Professor Constantine Tan

Zanubrutinib (commercially known as Brukinsa) was developed after the use of ibrutinib, the first BTK inhibitor, became the standard of care in Europe and America, explained Professor Tan.

The drug is made by Chinese company BeiGene, but Professor Tan has been involved since designing the first trial in all lymphomas in 2014, recruiting the first 25 patients in the world in Melbourne and showing the drug was very effective.

“The main advantage is that it’s a lot cleaner than ibrutinib,” he said.

“Ibrutinib is quite dirty. It hits a number of different enzymes which accounts for side-effects including atrial fibrillation and bleeding. With zanubrutinab, those side-effects are still present, but at a much lower level.”

In head-to-head studies with ibrutinib, Professor Tan said zanubrutinib clearly demonstrated better efficacy in CLL.

“In the head-to-head study on Waldenstrom’s, zanubrutinab response rates were higher but didn’t meet the P value, although they came very, very close,” said Professor Tam.

The original 2014 cohort included some with Waldenstrom’s, he said. “So we’ve got as much as eight years’ follow up on those patients. Some have relapsed, and some are doing fine.

“In the randomised study, there is a trend to improved progression-free survival with zanubrutinib, but that’s not statistically significant just yet. We think it’s at least as good as ibrutinib. Only time will tell. It’s certainly less toxic.”

Professor Judith Trotman, head of haematology at Concord Repatriation General Hospital in Sydney, told Oncology Republic that zanubrutinib was a “life-saving and life-changing” therapy for people with WM.

“It’s thrilling that this medication, which is so well tolerated, is now PBS-approved for this rare patient population.”

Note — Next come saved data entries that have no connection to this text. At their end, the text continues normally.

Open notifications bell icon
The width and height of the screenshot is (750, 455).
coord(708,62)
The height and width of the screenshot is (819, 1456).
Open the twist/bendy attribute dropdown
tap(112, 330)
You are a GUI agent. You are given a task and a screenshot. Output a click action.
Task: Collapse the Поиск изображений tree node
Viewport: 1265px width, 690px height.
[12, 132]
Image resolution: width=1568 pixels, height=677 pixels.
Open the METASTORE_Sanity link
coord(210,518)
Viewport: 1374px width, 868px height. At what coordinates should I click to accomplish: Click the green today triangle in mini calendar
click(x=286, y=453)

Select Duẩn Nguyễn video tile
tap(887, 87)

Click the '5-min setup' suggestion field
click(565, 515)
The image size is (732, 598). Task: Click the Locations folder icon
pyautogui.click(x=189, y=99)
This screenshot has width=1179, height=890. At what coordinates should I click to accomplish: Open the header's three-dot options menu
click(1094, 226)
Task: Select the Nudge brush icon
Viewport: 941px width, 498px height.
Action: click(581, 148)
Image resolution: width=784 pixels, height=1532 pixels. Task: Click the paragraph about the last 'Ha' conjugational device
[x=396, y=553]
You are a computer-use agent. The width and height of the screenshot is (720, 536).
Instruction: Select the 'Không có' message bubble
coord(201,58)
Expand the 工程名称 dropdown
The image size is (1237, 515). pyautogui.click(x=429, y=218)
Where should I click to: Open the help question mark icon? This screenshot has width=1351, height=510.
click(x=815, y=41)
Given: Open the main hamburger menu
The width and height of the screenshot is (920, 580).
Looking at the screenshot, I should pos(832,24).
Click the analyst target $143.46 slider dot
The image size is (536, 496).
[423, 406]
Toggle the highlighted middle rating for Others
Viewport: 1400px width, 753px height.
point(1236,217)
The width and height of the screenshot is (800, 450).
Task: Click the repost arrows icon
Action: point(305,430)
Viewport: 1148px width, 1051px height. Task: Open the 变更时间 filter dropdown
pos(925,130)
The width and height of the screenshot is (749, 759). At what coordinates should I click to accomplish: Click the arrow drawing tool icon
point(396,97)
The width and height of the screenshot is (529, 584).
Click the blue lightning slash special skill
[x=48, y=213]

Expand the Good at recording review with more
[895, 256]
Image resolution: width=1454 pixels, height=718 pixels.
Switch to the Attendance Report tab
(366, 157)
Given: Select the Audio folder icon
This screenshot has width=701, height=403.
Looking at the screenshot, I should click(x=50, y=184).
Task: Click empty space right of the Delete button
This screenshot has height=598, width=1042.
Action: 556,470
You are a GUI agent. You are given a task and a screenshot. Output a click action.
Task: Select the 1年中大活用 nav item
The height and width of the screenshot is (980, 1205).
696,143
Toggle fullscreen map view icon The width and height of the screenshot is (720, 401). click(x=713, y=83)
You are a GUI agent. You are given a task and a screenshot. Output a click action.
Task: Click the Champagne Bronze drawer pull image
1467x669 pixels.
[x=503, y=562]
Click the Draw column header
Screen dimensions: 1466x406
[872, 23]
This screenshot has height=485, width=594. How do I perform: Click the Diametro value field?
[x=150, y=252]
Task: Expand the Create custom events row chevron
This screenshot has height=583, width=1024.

Professor Trotman said immuno-chemotherapy continues to be the best first line treatment for most people with WM.

“WM is generally a very indolent, very slowly progressing lymphoma. With close monitoring, most people are usually well enough to tolerate gentle immuno-chemotherapy and that’s time limited. They can save their zanubrutinib for use when they relapse in later years.”

Zanubrutinib is an immunosuppressive therapy that needs to be taken continuously and indefinitely, as opposed to a finite course of chemotherapy, but it was so well tolerated that patients did not have a problem with that, said Professor Trotman.

“People get into the habit of taking it and they know if they don’t, their symptoms will come back.”

Furthermore, she said it didn’t matter if people forgot the occasional dose or didn’t take their dose at the same time each day. “It’s very straightforward for most patients,” she said.

“Unfortunately in our COVAX-lymphoma study we found that patients on BTK inhibitors mount a very poor antibody response to covid vaccination. “Patients need to be aware that just like rituximab and chemotherapy suppresses B cell response to vaccination, so do these BTK inhibitors. They’re generally quite familiar with that concept,” said Professor Trotman.